US Senator Ron Wyden (D-OR) wants to know why the Department of Homeland Security insists on continuing its controversial policy of seizing domain names.
The senator expressed particular concern over the uncermonious seizure of the Spanish-based Rojadirecta.org, which was recently downed by the DOJ and ICE.
“Did [the DOJ] and ICE take into account the legality of Rojadirecta before it ceased its domain name?” asked Wyden in a letter to the DHS obtained by Ars Technica.
“What standard does DoJ expect foreign countries to use when determining whether to seize a domain name controlled in the US for copyright infringement?”
Wyden also emphasized that the current domain name seizure process fails to provide blacklisted websites with an opportunity to defend themselves before sanctions are imposed.
“I worry that domain name seizures could function as a means for end-running the normal legal process in order to target websites that may prevail in full court.
“The new enforcement approach used by Operation In Our Sites is alarmingly unprecedented in the breadth of its potential reach.”

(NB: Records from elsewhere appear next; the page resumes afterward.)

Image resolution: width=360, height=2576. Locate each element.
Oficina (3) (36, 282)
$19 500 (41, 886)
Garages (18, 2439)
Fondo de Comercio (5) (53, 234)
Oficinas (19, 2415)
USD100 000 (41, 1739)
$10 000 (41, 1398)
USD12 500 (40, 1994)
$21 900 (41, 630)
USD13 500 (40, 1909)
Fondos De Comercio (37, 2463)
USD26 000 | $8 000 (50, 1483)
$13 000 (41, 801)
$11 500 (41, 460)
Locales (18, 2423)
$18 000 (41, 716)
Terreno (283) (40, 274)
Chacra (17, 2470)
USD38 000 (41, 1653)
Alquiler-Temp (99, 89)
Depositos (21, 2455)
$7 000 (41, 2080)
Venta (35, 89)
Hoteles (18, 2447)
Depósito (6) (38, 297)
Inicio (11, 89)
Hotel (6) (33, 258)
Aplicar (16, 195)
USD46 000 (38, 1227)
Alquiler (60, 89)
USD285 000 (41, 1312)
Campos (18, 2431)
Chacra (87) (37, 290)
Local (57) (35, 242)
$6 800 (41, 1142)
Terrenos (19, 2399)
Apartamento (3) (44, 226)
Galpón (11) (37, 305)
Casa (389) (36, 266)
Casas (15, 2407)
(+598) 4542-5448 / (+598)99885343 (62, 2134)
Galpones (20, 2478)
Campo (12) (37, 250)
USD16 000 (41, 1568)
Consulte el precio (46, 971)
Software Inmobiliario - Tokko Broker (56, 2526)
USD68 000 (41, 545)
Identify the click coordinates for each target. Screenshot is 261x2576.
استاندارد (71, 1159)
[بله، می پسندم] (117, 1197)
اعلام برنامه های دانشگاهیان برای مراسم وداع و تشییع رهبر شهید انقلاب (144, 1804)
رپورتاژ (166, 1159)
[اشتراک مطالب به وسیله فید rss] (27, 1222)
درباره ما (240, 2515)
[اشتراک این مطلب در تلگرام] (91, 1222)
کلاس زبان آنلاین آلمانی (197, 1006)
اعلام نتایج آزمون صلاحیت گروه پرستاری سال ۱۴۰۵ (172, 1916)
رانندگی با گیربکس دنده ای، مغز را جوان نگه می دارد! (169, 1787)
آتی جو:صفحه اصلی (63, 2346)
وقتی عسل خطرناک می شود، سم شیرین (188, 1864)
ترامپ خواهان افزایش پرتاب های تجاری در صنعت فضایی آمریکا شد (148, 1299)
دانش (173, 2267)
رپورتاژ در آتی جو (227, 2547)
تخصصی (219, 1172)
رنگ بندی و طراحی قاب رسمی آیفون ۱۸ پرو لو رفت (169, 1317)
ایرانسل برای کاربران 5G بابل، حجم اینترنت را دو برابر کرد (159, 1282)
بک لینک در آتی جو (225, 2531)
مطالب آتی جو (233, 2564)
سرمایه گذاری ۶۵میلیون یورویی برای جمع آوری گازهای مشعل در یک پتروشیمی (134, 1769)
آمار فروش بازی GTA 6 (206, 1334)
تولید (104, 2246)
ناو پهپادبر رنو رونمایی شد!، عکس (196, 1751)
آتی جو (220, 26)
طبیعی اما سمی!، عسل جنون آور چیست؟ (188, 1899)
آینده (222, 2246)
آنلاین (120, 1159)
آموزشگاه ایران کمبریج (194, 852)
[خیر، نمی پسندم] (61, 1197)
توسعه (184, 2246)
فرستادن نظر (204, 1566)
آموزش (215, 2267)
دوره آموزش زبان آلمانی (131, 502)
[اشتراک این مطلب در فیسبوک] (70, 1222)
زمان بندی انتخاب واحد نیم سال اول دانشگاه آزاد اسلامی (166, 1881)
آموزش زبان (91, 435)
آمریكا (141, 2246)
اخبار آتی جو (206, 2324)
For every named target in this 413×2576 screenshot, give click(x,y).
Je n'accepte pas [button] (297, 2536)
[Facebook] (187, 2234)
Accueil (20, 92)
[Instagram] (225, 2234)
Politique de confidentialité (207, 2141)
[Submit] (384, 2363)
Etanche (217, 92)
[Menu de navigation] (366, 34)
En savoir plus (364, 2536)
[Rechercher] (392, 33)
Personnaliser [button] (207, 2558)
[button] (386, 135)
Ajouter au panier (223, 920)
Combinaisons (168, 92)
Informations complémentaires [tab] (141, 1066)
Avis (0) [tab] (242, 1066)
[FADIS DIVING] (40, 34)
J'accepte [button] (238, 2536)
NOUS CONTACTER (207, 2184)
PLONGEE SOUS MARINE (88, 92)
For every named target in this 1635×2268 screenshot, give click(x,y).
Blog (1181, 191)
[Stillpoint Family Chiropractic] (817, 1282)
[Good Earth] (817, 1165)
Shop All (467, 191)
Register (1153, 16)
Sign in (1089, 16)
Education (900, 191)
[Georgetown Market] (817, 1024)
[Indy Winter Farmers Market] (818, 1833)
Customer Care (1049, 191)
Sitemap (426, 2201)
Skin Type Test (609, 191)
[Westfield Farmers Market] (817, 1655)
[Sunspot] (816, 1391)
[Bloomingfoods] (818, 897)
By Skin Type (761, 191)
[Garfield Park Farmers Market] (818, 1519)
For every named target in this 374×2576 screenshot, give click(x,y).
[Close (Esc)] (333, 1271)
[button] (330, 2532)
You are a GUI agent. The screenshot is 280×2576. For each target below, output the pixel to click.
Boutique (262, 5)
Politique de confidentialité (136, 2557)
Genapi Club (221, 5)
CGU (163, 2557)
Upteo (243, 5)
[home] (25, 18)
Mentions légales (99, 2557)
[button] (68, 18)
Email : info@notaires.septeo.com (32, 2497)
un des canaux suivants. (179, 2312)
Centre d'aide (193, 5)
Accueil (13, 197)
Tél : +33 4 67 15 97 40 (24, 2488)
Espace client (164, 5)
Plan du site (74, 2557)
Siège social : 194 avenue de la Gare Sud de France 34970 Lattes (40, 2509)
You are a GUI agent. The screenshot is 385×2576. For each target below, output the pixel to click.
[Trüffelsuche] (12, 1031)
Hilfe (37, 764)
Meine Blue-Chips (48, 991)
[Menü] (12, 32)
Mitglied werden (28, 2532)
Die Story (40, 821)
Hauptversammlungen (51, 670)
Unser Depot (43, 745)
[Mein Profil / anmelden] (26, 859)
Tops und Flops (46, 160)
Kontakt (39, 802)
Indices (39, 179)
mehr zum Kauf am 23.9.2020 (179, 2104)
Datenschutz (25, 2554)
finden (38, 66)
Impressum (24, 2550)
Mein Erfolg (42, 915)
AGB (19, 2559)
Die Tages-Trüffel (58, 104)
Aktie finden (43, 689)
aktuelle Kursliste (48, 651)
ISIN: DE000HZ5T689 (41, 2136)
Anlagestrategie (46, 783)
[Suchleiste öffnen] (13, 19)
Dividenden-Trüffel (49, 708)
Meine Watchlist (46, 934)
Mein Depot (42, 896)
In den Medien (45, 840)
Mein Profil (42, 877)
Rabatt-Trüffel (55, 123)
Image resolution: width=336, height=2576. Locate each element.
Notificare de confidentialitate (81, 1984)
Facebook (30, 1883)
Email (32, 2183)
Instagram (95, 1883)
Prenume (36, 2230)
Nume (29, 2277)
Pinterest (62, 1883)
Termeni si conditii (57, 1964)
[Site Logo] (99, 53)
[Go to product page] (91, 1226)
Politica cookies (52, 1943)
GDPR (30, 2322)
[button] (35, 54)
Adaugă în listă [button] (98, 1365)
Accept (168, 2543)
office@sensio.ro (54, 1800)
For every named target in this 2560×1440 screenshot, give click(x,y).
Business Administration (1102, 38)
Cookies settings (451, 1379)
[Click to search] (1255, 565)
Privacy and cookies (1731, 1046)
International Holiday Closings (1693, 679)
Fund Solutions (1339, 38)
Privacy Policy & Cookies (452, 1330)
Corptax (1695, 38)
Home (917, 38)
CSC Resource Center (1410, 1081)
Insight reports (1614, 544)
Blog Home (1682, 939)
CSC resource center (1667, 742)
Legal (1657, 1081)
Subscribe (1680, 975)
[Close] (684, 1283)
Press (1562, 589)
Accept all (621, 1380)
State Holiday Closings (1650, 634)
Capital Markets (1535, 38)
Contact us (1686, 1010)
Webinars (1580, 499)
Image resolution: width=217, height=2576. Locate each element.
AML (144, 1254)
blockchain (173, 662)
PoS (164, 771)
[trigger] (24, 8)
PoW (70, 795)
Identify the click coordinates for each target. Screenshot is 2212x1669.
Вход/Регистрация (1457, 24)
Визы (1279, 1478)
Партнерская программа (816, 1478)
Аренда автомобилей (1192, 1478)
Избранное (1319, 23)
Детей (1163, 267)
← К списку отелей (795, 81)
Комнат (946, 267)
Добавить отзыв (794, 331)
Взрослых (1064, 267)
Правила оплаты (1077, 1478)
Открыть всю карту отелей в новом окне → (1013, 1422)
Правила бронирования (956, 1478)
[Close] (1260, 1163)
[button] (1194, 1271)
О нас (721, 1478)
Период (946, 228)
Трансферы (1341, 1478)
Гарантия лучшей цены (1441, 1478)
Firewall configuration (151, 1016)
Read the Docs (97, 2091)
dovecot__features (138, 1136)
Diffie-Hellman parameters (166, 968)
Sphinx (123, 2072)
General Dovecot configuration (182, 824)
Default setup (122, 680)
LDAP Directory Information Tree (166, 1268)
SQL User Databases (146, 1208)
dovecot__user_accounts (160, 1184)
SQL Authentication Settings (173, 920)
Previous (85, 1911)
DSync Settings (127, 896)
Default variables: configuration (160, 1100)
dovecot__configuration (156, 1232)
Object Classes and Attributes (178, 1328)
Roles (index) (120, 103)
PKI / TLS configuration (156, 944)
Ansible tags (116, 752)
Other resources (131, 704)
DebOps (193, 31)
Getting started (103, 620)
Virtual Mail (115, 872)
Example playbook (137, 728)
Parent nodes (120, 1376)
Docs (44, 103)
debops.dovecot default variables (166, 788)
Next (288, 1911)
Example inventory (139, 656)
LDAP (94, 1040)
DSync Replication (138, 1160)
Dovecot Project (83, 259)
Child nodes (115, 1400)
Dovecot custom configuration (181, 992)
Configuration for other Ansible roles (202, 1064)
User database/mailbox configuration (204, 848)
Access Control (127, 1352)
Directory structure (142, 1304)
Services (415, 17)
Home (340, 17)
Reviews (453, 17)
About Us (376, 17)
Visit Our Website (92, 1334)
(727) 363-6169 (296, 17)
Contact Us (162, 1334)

According to Wyden, if the Obama administration’s efforts are to be seen as legitimate, it must be able to defend its use of the forfeiture laws by prosecuting operators of domain names, while simultaneously providing a means to ensure due process.
“If the federal government is going to take property and risk stifling speech, it must be able to defend those actions not only behind closed doors but also in a court of law,” he added.